▶ [Data to use]:
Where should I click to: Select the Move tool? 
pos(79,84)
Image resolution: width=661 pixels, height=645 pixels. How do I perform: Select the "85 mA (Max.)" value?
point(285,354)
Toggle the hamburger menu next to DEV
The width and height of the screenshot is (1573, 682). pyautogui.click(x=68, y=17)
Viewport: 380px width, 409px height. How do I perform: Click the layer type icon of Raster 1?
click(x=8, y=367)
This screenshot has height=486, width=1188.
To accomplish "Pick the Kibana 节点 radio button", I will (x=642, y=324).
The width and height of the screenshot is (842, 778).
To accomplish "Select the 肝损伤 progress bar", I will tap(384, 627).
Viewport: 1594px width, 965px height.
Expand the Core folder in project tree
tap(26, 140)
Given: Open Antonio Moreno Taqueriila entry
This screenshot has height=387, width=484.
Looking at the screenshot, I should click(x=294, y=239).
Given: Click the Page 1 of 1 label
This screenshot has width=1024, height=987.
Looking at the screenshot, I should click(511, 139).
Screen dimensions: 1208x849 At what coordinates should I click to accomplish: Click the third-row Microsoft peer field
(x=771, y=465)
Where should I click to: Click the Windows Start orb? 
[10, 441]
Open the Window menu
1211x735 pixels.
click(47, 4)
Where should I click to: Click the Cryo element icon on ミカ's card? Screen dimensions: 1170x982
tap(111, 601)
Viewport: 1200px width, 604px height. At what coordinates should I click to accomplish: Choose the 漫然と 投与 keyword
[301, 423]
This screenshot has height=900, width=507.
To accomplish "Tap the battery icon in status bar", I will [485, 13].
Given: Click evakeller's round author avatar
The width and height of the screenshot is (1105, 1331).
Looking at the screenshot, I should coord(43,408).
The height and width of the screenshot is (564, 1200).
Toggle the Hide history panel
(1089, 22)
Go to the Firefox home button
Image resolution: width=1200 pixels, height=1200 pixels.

▶ [Your assignment]: An identical copy of the preceding records should be returned.

▶ [Answer]:
Where should I click to: Select the Move tool? 
pos(79,84)
Image resolution: width=661 pixels, height=645 pixels. How do I perform: Select the "85 mA (Max.)" value?
point(285,354)
Toggle the hamburger menu next to DEV
The width and height of the screenshot is (1573, 682). pyautogui.click(x=68, y=17)
Viewport: 380px width, 409px height. How do I perform: Click the layer type icon of Raster 1?
click(x=8, y=367)
This screenshot has height=486, width=1188.
To accomplish "Pick the Kibana 节点 radio button", I will (x=642, y=324).
The width and height of the screenshot is (842, 778).
To accomplish "Select the 肝损伤 progress bar", I will tap(384, 627).
Viewport: 1594px width, 965px height.
Expand the Core folder in project tree
tap(26, 140)
Given: Open Antonio Moreno Taqueriila entry
This screenshot has height=387, width=484.
Looking at the screenshot, I should click(x=294, y=239).
Given: Click the Page 1 of 1 label
This screenshot has width=1024, height=987.
Looking at the screenshot, I should click(511, 139).
Screen dimensions: 1208x849 At what coordinates should I click to accomplish: Click the third-row Microsoft peer field
(x=771, y=465)
Where should I click to: Click the Windows Start orb? 
[10, 441]
Open the Window menu
1211x735 pixels.
click(47, 4)
Where should I click to: Click the Cryo element icon on ミカ's card? Screen dimensions: 1170x982
tap(111, 601)
Viewport: 1200px width, 604px height. At what coordinates should I click to accomplish: Choose the 漫然と 投与 keyword
[301, 423]
This screenshot has height=900, width=507.
To accomplish "Tap the battery icon in status bar", I will [485, 13].
Given: Click evakeller's round author avatar
The width and height of the screenshot is (1105, 1331).
Looking at the screenshot, I should coord(43,408).
The height and width of the screenshot is (564, 1200).
Toggle the Hide history panel
(1089, 22)
Go to the Firefox home button
Image resolution: width=1200 pixels, height=1200 pixels.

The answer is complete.